| Extracted records |
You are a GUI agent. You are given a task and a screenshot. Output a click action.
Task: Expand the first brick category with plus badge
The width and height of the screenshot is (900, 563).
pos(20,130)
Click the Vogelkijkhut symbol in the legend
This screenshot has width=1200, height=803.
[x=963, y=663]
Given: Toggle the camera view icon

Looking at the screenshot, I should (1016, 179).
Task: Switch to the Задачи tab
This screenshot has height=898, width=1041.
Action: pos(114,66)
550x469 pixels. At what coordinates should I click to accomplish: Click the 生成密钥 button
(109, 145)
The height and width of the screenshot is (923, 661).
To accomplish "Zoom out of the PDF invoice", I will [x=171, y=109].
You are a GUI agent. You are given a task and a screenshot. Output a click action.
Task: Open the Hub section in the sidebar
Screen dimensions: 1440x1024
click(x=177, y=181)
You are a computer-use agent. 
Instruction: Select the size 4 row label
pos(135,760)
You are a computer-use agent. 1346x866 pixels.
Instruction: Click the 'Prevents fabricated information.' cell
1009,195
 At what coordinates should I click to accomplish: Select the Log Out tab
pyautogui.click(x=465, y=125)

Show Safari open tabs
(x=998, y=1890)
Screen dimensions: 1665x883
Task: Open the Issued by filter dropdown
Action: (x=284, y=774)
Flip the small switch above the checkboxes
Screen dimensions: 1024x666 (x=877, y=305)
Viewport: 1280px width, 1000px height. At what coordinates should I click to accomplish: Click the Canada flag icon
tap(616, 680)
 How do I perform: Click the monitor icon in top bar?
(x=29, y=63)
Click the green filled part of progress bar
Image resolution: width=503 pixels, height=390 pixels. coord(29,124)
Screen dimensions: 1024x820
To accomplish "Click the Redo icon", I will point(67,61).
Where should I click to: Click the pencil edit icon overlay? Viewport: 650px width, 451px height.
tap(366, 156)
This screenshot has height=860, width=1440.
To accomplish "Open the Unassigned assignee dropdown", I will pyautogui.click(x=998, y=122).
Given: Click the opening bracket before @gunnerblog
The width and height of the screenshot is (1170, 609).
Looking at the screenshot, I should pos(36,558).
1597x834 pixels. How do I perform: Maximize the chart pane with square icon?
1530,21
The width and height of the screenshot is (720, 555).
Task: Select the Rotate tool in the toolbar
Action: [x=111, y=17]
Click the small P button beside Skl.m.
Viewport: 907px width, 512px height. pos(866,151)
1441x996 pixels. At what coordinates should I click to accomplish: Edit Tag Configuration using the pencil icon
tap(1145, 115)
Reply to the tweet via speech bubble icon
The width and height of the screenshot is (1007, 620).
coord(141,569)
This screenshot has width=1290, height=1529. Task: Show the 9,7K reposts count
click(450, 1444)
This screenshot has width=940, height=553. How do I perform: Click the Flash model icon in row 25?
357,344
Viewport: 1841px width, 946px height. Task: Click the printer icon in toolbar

| About this exercise |
Every record in the material above should be set down exactly.

| Written solution |
You are a GUI agent. You are given a task and a screenshot. Output a click action.
Task: Expand the first brick category with plus badge
The width and height of the screenshot is (900, 563).
pos(20,130)
Click the Vogelkijkhut symbol in the legend
This screenshot has width=1200, height=803.
[x=963, y=663]
Given: Toggle the camera view icon

Looking at the screenshot, I should (1016, 179).
Task: Switch to the Задачи tab
This screenshot has height=898, width=1041.
Action: pos(114,66)
550x469 pixels. At what coordinates should I click to accomplish: Click the 生成密钥 button
(109, 145)
The height and width of the screenshot is (923, 661).
To accomplish "Zoom out of the PDF invoice", I will [x=171, y=109].
You are a GUI agent. You are given a task and a screenshot. Output a click action.
Task: Open the Hub section in the sidebar
Screen dimensions: 1440x1024
click(x=177, y=181)
You are a computer-use agent. 
Instruction: Select the size 4 row label
pos(135,760)
You are a computer-use agent. 1346x866 pixels.
Instruction: Click the 'Prevents fabricated information.' cell
1009,195
 At what coordinates should I click to accomplish: Select the Log Out tab
pyautogui.click(x=465, y=125)

Show Safari open tabs
(x=998, y=1890)
Screen dimensions: 1665x883
Task: Open the Issued by filter dropdown
Action: (x=284, y=774)
Flip the small switch above the checkboxes
Screen dimensions: 1024x666 (x=877, y=305)
Viewport: 1280px width, 1000px height. At what coordinates should I click to accomplish: Click the Canada flag icon
tap(616, 680)
 How do I perform: Click the monitor icon in top bar?
(x=29, y=63)
Click the green filled part of progress bar
Image resolution: width=503 pixels, height=390 pixels. coord(29,124)
Screen dimensions: 1024x820
To accomplish "Click the Redo icon", I will point(67,61).
Where should I click to: Click the pencil edit icon overlay? Viewport: 650px width, 451px height.
tap(366, 156)
This screenshot has height=860, width=1440.
To accomplish "Open the Unassigned assignee dropdown", I will pyautogui.click(x=998, y=122).
Given: Click the opening bracket before @gunnerblog
The width and height of the screenshot is (1170, 609).
Looking at the screenshot, I should pos(36,558).
1597x834 pixels. How do I perform: Maximize the chart pane with square icon?
1530,21
The width and height of the screenshot is (720, 555).
Task: Select the Rotate tool in the toolbar
Action: [x=111, y=17]
Click the small P button beside Skl.m.
Viewport: 907px width, 512px height. pos(866,151)
1441x996 pixels. At what coordinates should I click to accomplish: Edit Tag Configuration using the pencil icon
tap(1145, 115)
Reply to the tweet via speech bubble icon
The width and height of the screenshot is (1007, 620).
coord(141,569)
This screenshot has width=1290, height=1529. Task: Show the 9,7K reposts count
click(450, 1444)
This screenshot has width=940, height=553. How do I perform: Click the Flash model icon in row 25?
357,344
Viewport: 1841px width, 946px height. Task: Click the printer icon in toolbar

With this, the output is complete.